------ RECORDS PROVIDED
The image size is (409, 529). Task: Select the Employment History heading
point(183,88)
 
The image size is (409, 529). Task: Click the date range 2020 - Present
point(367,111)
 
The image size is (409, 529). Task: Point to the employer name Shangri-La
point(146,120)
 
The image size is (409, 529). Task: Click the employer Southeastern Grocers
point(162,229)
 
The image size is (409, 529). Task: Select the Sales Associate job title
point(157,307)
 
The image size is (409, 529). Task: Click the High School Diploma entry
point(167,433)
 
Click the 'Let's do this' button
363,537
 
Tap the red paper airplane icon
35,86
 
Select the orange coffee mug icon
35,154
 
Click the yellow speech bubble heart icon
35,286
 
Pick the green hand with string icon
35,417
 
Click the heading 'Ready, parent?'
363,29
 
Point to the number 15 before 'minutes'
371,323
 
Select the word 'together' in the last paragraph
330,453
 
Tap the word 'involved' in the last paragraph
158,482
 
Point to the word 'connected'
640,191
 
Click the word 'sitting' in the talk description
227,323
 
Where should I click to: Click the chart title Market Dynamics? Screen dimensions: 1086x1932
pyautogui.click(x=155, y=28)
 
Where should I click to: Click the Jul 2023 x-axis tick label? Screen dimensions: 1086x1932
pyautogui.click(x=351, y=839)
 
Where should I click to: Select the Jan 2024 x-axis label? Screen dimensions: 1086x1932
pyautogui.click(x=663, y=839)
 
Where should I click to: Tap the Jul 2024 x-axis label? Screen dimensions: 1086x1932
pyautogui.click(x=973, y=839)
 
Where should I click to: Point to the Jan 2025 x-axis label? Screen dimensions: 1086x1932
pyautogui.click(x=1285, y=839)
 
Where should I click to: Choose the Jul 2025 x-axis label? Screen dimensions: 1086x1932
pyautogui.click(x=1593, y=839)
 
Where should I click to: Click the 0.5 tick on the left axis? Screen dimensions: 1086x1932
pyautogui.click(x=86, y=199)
------------
WHAT YOU NEED TO DO: Copy out the listing above with "symbol" in place of every "icon", changing nothing else.

EXERCISE SOLUTION:
The image size is (409, 529). Task: Select the Employment History heading
point(183,88)
 
The image size is (409, 529). Task: Click the date range 2020 - Present
point(367,111)
 
The image size is (409, 529). Task: Point to the employer name Shangri-La
point(146,120)
 
The image size is (409, 529). Task: Click the employer Southeastern Grocers
point(162,229)
 
The image size is (409, 529). Task: Select the Sales Associate job title
point(157,307)
 
The image size is (409, 529). Task: Click the High School Diploma entry
point(167,433)
 
Click the 'Let's do this' button
363,537
 
Tap the red paper airplane symbol
35,86
 
Select the orange coffee mug symbol
35,154
 
Click the yellow speech bubble heart symbol
35,286
 
Pick the green hand with string symbol
35,417
 
Click the heading 'Ready, parent?'
363,29
 
Point to the number 15 before 'minutes'
371,323
 
Select the word 'together' in the last paragraph
330,453
 
Tap the word 'involved' in the last paragraph
158,482
 
Point to the word 'connected'
640,191
 
Click the word 'sitting' in the talk description
227,323
 
Where should I click to: Click the chart title Market Dynamics? Screen dimensions: 1086x1932
pyautogui.click(x=155, y=28)
 
Where should I click to: Click the Jul 2023 x-axis tick label? Screen dimensions: 1086x1932
pyautogui.click(x=351, y=839)
 
Where should I click to: Select the Jan 2024 x-axis label? Screen dimensions: 1086x1932
pyautogui.click(x=663, y=839)
 
Where should I click to: Tap the Jul 2024 x-axis label? Screen dimensions: 1086x1932
pyautogui.click(x=973, y=839)
 
Where should I click to: Point to the Jan 2025 x-axis label? Screen dimensions: 1086x1932
pyautogui.click(x=1285, y=839)
 
Where should I click to: Choose the Jul 2025 x-axis label? Screen dimensions: 1086x1932
pyautogui.click(x=1593, y=839)
 
Where should I click to: Click the 0.5 tick on the left axis? Screen dimensions: 1086x1932
pyautogui.click(x=86, y=199)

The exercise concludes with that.